It was beautifully ironic. Half of the papers in the huge glass bowl must've had my name on them, and in the other, Katniss must've taken up at least a quarter. Prim, who had less of a chance than even Sterling, was the one name singled out by fate.

But, as is often the case, humanity intervened.

I felt frozen as she rushed up to the stage. It all went by so quickly, and I don't know what to think. Was it prophetic, my proposition? If we'd left in the morning, we'd have been uncatchable by now. And most of all, I loved her. And I had maybe just realized it a little bit, and now she was leaving. And I would probably never see her again.

But I had to get her back. It was a matter of strategy. When I separated my head from my heart, it all felt easier. She needed a bow, I told her. By whatever means necessary, she was to get her hands on a bow.

She needed to come back, so I could finish telling her what she needed to remember.

'…love you,' I called, but they had already ripped me away from her. She would never hear what I had to say. Maybe it was for the better. I was nearly certain I loved her, but I didn't know how it would affect her. Would it give her another reason to fight for own survival, to come back home to _me_? Or would it distract her, confuse her, weigh her down? It was most important for her to come back.

When she came back, I could finish telling her, and we'd have all the time in the world. She could remember for years and years.

Except when she came back, it was too late: she'd forgotten. She'd forgotten before she even knew what she was supposed to remember.

In a matter of hours, my world was whirled away, and all that was left was Sterling. Staring at me for a minute, as she left the room and I entered.

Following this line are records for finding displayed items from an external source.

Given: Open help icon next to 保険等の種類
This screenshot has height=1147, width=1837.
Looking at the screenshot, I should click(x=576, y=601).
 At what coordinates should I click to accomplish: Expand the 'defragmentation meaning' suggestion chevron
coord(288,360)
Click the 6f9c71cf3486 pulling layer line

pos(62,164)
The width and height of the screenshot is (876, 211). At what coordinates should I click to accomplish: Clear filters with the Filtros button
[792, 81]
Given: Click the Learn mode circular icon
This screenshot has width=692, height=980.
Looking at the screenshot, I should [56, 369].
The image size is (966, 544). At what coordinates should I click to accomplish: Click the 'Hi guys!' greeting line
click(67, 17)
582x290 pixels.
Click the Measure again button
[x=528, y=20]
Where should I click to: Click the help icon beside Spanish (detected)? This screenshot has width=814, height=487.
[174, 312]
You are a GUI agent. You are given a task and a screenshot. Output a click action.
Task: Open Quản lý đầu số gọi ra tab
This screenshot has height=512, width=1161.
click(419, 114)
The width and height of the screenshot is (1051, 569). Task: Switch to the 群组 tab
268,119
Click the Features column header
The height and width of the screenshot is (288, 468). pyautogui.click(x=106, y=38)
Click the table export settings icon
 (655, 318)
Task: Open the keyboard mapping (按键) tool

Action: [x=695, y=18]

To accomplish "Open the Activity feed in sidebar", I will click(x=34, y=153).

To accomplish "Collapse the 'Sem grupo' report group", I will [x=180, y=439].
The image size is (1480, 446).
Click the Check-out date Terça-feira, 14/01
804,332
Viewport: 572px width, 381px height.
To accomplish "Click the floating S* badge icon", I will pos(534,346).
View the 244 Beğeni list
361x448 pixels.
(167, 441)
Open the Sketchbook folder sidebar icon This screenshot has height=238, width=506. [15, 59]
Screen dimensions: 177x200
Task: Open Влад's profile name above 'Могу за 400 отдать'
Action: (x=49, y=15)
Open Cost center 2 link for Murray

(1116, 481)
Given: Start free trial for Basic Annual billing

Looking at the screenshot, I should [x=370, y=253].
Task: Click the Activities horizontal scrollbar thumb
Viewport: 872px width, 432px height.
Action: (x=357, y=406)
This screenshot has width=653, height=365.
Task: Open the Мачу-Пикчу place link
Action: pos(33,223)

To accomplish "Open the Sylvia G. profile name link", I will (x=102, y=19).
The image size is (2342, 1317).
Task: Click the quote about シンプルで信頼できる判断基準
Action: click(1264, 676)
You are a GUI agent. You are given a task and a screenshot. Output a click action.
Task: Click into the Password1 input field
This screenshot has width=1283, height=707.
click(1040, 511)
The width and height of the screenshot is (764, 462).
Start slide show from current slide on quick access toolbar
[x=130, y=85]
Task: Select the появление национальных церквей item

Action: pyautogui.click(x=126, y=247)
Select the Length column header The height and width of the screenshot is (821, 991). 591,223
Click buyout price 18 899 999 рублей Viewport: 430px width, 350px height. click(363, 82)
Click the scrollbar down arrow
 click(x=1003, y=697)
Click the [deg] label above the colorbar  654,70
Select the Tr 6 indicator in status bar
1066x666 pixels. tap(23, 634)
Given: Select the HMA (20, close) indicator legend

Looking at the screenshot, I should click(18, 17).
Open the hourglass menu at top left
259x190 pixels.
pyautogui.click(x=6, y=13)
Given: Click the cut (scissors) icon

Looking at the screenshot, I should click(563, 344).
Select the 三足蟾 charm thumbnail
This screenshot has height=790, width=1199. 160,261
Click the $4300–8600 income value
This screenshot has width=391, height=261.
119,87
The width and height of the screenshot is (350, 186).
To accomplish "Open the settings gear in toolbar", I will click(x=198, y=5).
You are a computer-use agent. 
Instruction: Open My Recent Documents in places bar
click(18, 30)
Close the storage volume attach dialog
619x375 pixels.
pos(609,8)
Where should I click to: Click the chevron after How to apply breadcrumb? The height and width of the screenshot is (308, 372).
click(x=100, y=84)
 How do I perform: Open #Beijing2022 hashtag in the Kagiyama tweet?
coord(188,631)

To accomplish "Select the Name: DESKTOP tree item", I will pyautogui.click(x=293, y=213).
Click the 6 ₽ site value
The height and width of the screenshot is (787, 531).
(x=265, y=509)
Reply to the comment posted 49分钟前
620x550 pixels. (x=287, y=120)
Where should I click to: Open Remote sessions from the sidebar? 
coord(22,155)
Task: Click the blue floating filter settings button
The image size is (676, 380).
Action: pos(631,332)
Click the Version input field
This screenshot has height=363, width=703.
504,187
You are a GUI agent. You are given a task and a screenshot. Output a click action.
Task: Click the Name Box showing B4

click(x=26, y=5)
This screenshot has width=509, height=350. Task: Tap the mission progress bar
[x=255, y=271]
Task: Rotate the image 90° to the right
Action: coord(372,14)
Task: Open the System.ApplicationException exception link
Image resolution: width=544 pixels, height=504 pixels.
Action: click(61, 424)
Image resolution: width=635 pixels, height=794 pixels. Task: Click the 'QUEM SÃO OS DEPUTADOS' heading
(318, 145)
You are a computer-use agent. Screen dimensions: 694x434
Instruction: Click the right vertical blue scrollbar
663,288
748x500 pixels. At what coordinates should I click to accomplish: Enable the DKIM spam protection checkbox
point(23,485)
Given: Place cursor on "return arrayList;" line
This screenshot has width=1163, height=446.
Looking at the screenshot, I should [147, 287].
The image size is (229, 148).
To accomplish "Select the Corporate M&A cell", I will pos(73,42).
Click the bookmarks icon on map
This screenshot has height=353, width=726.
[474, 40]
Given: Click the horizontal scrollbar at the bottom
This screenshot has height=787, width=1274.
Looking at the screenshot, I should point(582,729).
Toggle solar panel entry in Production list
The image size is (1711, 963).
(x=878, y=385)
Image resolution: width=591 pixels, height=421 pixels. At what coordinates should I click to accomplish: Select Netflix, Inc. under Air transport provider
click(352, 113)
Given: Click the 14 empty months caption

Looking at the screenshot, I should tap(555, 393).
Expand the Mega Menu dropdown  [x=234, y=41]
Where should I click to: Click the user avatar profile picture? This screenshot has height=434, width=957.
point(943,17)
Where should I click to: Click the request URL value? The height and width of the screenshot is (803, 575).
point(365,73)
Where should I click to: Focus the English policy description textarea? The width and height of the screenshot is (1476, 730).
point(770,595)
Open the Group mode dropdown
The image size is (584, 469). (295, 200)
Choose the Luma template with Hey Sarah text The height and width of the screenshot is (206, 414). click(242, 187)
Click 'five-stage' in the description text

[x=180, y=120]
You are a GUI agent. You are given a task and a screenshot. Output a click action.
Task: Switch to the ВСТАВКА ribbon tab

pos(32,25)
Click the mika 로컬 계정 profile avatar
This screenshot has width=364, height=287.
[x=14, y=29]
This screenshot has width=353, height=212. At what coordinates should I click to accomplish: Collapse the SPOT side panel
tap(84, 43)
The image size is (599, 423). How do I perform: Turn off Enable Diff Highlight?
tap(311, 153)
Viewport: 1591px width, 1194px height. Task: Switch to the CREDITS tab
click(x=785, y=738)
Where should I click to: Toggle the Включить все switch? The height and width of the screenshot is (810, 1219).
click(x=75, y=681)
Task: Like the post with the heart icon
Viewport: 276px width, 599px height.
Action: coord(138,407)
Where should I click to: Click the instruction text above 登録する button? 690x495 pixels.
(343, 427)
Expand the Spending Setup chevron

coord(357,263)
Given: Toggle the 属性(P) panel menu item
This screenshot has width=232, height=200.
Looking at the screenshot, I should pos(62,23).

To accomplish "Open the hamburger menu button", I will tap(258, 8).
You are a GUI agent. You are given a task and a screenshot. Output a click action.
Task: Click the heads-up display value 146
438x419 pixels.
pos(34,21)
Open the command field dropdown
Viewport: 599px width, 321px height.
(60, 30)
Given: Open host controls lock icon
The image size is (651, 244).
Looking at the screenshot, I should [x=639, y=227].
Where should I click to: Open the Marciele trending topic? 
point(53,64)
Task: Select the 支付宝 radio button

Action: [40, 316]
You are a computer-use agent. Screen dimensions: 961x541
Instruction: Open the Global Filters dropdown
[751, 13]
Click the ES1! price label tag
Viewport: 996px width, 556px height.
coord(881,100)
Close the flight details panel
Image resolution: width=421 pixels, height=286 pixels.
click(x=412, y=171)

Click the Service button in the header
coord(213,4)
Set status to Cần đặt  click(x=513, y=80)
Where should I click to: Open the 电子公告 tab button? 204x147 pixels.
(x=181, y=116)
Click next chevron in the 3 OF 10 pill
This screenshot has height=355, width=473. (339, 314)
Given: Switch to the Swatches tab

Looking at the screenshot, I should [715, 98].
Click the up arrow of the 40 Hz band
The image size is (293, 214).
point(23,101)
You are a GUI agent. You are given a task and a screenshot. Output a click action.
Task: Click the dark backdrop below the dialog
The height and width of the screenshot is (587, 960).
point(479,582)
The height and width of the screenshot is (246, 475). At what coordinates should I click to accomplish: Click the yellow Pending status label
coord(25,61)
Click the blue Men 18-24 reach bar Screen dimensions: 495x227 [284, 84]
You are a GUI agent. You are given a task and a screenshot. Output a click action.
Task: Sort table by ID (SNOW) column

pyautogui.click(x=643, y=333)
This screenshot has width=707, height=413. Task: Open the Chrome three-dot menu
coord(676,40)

There was no more pin on her dress.

oOo

I knew what it would represent when I took it off. I knew what my aunt had stood for, certainly. I knew what the mockingjay itself stood for. I thought of it as my own quiet message.

I had heard about Cinna, the traitor to the Capitol. My father's hushed plots and confidential messages had found their way into my ears through cracked doors. The plan was one that made my heart race with fear, excitement, disbelief … and hope.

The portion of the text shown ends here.